$3

singularity

The goal of singularity is to provide reference implementations for all major monads, all major monad transformers, a selection of comonads#Comonads) and arrows.

Italicized concepts are not yet implemented in any fashion. This is because during primary development of this library, this document functions as both a record and spec.

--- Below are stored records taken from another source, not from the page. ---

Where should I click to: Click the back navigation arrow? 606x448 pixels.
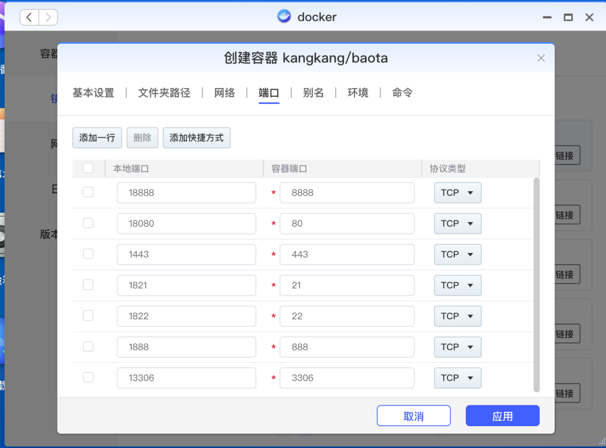[x=30, y=17]
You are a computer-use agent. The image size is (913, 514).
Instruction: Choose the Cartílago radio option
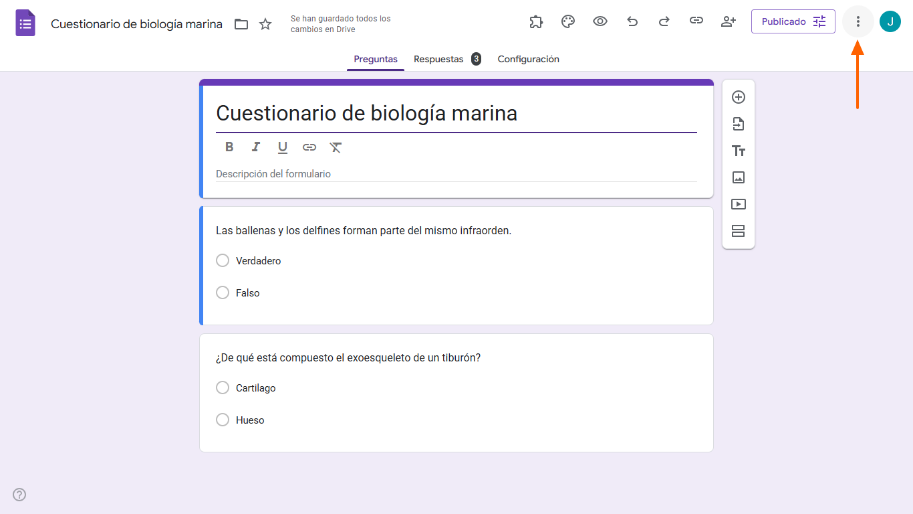[x=223, y=388]
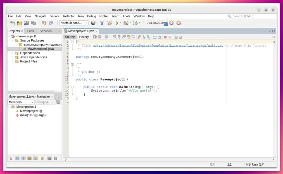Screen dimensions: 283x174
Task: Open the Members dropdown in Navigator
Action: [21, 102]
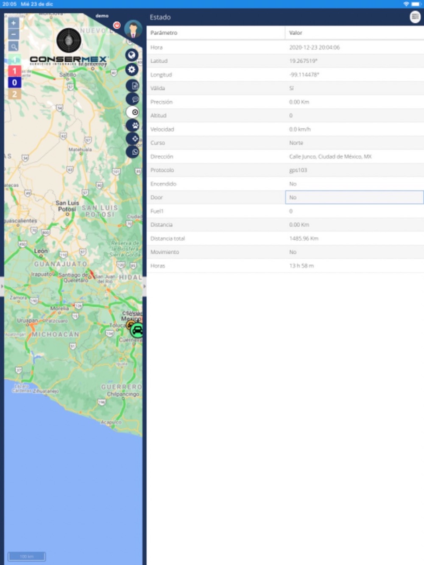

![Build Status](https://travis-ci.org/theqabalist/singularity) ![Circle CI](https://circleci.com/gh/theqabalist/singularity)

Monads

* Maybe/Option
* IO
* State
* Environment/Reader
* Writer
* Continuation

In addition to these documented in wikipedia, additional monads provided are:

* Either
* Validation
* Future (effectful)
* Arr (Array)
* List (Linked List)

As all monads are applicatives, and all applicatives are functors, the following methods should be guaranteed on each instance:

* map (functor map)
* ap (applicative apply)
* mbind (monadic bind)

On the type constructors are provided

* from (constructor method)

On the types proper are provided

* destructure (provides basic type pattern matched dispatch)
* from (return function)
* lift (lifts a function into a monadically aware function)

Monad Transformers

* Option Transformer
* Exception Transformer
* Reader Transformer
* State Transformer
* Writer Transformer
* Continuation Transformer

Comonads

* Product
* Function
* Costate

Algebraic Data Type

Because javascript has no syntactic concept of algebraic data types, like Haskell does, a generic
type declaration facility was created in order to enable working with types of this nature.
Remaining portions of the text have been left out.